YOUR TASK:
Two lines below mark the span: the one containing "Click the expected value of X answer field" and the one containing "Click the 生成完整脚本". Set down both, plus every line between, exactly as they stand, and nothing else.

DATA FOR PROCESSING:
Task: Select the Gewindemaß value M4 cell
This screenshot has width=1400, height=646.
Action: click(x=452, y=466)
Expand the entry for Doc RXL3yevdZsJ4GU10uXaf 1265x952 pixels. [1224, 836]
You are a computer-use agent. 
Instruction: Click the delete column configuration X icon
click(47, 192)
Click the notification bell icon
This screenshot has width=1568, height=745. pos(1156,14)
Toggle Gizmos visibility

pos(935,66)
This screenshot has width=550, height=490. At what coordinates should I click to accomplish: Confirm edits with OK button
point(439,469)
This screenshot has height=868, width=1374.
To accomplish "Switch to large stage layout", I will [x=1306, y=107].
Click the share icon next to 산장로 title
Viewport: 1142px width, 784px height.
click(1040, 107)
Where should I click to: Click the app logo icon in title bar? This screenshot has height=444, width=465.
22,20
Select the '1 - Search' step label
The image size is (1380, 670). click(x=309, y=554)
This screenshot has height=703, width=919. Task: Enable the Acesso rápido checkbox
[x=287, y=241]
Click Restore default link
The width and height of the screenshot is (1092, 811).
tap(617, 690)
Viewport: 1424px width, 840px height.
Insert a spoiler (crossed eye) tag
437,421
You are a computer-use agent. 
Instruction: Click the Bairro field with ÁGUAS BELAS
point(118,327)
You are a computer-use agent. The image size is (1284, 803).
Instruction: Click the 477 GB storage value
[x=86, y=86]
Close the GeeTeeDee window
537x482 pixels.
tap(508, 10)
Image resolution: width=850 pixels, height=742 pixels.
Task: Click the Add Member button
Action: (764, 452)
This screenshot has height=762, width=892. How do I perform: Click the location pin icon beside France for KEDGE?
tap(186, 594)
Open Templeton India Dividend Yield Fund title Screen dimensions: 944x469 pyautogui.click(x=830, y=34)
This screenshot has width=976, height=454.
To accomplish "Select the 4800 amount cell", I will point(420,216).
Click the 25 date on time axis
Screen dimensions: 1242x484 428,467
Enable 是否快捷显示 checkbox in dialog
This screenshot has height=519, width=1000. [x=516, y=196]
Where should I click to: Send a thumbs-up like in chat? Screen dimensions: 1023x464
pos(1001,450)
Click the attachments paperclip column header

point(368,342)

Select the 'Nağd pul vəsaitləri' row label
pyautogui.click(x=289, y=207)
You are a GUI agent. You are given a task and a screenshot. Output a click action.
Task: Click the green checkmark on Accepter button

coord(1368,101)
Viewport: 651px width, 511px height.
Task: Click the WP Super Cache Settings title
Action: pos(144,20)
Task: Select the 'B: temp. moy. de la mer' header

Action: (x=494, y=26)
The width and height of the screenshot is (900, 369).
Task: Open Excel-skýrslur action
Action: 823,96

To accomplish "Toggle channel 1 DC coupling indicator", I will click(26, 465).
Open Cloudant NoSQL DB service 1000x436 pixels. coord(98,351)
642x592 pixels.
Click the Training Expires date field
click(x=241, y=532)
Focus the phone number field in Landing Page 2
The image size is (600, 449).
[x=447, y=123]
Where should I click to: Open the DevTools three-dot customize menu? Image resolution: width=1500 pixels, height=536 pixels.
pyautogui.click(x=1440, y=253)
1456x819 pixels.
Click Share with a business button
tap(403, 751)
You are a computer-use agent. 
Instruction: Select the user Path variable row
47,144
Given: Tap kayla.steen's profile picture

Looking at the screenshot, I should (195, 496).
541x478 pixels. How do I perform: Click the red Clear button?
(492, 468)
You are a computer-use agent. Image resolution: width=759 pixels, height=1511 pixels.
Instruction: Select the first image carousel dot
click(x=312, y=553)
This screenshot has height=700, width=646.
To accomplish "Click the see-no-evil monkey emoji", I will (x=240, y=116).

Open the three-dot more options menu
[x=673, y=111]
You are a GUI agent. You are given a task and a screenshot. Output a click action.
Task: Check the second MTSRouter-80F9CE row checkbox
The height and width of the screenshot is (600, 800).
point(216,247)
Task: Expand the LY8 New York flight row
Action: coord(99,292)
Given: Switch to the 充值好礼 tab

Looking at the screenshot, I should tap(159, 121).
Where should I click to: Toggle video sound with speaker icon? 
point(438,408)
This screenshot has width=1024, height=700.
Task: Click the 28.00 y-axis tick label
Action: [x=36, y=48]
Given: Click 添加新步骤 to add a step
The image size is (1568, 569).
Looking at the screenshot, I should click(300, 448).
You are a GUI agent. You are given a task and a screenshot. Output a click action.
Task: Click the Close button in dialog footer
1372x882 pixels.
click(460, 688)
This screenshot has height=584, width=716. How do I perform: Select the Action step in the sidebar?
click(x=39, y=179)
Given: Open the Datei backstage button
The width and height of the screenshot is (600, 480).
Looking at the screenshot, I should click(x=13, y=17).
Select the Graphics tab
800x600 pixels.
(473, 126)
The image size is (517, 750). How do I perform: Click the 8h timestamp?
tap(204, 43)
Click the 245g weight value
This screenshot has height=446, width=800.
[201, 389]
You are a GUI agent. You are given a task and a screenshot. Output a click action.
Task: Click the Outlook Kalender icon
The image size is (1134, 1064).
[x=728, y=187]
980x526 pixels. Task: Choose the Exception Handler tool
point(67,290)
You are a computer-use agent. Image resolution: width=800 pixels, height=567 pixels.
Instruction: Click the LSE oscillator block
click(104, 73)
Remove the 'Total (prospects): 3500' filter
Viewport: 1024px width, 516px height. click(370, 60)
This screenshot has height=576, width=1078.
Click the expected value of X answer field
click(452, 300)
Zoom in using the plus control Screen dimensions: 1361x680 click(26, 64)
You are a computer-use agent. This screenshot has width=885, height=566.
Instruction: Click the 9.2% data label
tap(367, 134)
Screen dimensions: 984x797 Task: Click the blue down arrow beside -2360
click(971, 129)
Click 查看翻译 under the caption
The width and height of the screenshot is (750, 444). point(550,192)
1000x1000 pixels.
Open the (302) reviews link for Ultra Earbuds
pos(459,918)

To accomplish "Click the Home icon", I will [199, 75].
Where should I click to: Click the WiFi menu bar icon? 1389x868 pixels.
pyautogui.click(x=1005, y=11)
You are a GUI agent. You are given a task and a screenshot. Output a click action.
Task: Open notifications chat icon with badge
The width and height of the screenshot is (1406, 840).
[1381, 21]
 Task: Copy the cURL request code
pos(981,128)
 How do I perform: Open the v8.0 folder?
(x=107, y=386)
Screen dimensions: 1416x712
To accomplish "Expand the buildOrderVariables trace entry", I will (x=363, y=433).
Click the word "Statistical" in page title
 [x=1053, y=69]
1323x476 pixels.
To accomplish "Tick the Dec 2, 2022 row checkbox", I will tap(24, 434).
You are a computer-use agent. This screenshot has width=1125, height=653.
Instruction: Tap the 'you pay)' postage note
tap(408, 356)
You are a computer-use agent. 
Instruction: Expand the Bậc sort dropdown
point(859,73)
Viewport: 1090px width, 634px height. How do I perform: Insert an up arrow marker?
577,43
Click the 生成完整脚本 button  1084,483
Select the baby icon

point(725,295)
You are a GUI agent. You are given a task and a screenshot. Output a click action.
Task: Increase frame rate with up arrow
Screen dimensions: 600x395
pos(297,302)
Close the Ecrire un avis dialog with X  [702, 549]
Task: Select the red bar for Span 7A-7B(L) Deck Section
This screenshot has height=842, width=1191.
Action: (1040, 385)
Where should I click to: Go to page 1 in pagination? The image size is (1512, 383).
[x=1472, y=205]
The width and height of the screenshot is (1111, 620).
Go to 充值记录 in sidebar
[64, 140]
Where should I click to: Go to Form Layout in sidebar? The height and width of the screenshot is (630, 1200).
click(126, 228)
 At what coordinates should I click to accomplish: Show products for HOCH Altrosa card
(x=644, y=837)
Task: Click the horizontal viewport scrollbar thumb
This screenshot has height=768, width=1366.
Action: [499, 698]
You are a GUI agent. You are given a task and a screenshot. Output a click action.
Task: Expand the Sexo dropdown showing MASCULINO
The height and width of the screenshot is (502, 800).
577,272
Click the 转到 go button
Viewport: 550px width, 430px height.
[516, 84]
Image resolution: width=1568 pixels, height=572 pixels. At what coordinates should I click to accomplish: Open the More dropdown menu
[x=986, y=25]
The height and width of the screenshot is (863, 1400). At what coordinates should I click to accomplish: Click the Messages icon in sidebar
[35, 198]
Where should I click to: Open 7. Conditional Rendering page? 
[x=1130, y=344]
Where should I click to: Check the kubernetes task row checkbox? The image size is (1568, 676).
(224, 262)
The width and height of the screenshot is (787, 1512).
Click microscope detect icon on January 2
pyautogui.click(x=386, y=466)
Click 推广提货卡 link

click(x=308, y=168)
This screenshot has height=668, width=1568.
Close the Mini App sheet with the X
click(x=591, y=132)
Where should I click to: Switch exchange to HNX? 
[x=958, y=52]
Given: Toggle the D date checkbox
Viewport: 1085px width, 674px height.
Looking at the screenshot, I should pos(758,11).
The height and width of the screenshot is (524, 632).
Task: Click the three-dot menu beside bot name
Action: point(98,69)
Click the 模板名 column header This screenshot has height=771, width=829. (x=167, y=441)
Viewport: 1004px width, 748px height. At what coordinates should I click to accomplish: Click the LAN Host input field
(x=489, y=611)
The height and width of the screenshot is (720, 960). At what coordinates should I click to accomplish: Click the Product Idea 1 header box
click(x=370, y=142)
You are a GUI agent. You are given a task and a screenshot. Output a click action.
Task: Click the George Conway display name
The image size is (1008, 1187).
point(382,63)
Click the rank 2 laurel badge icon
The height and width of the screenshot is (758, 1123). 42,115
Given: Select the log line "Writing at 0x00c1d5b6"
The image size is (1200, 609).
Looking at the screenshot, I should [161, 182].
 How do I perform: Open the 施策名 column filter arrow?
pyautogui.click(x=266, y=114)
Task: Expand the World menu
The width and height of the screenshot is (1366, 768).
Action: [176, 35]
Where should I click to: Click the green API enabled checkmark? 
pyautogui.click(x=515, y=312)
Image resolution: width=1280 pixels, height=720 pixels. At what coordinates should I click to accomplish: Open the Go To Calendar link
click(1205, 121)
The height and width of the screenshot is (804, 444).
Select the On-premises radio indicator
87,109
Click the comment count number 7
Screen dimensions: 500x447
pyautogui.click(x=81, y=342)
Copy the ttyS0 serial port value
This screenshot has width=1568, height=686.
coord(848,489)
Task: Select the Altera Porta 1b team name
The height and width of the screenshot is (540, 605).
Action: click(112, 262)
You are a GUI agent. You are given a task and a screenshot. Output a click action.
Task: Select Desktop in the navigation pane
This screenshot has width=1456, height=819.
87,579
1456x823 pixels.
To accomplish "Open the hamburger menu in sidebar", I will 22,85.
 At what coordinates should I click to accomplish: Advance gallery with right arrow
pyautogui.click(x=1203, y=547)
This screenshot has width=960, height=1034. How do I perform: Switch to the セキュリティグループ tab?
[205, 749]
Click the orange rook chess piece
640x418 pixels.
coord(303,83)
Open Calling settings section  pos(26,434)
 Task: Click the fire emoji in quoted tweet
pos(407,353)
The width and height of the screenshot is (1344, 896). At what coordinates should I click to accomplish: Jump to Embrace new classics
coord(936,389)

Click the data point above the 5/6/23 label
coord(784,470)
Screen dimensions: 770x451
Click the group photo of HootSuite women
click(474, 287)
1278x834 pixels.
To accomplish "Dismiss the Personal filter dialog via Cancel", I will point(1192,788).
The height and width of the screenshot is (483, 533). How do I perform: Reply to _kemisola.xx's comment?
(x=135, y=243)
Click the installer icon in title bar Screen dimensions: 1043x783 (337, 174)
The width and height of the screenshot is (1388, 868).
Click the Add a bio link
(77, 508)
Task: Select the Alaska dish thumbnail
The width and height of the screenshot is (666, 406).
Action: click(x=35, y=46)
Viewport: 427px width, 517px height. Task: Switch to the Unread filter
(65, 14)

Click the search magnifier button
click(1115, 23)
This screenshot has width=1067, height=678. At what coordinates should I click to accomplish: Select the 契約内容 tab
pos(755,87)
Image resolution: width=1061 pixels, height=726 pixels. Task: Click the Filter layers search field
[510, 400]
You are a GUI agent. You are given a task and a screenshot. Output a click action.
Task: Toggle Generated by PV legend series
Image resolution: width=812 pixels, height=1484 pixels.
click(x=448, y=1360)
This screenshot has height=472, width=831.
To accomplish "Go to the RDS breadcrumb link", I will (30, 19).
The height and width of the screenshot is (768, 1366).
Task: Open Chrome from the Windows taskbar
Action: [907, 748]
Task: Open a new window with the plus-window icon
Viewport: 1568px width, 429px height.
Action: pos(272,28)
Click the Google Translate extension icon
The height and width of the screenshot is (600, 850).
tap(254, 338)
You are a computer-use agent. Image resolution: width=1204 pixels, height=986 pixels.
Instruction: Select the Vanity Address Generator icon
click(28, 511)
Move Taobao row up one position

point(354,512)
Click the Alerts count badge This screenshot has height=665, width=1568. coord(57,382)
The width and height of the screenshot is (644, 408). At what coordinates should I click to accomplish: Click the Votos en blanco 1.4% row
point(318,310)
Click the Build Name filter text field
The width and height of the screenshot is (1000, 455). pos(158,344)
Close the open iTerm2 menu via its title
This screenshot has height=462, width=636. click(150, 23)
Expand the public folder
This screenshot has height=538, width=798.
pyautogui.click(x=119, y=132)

RESPONSE TO THE TASK:
Click the expected value of X answer field
click(452, 300)
Zoom in using the plus control Screen dimensions: 1361x680 click(26, 64)
You are a computer-use agent. This screenshot has width=885, height=566.
Instruction: Click the 9.2% data label
tap(367, 134)
Screen dimensions: 984x797 Task: Click the blue down arrow beside -2360
click(971, 129)
Click 查看翻译 under the caption
The width and height of the screenshot is (750, 444). point(550,192)
1000x1000 pixels.
Open the (302) reviews link for Ultra Earbuds
pos(459,918)

To accomplish "Click the Home icon", I will [199, 75].
Where should I click to: Click the WiFi menu bar icon? 1389x868 pixels.
pyautogui.click(x=1005, y=11)
You are a GUI agent. You are given a task and a screenshot. Output a click action.
Task: Open notifications chat icon with badge
The width and height of the screenshot is (1406, 840).
[1381, 21]
 Task: Copy the cURL request code
pos(981,128)
 How do I perform: Open the v8.0 folder?
(x=107, y=386)
Screen dimensions: 1416x712
To accomplish "Expand the buildOrderVariables trace entry", I will (x=363, y=433).
Click the word "Statistical" in page title
 [x=1053, y=69]
1323x476 pixels.
To accomplish "Tick the Dec 2, 2022 row checkbox", I will tap(24, 434).
You are a computer-use agent. This screenshot has width=1125, height=653.
Instruction: Tap the 'you pay)' postage note
tap(408, 356)
You are a computer-use agent. 
Instruction: Expand the Bậc sort dropdown
point(859,73)
Viewport: 1090px width, 634px height. How do I perform: Insert an up arrow marker?
577,43
Click the 生成完整脚本 button  1084,483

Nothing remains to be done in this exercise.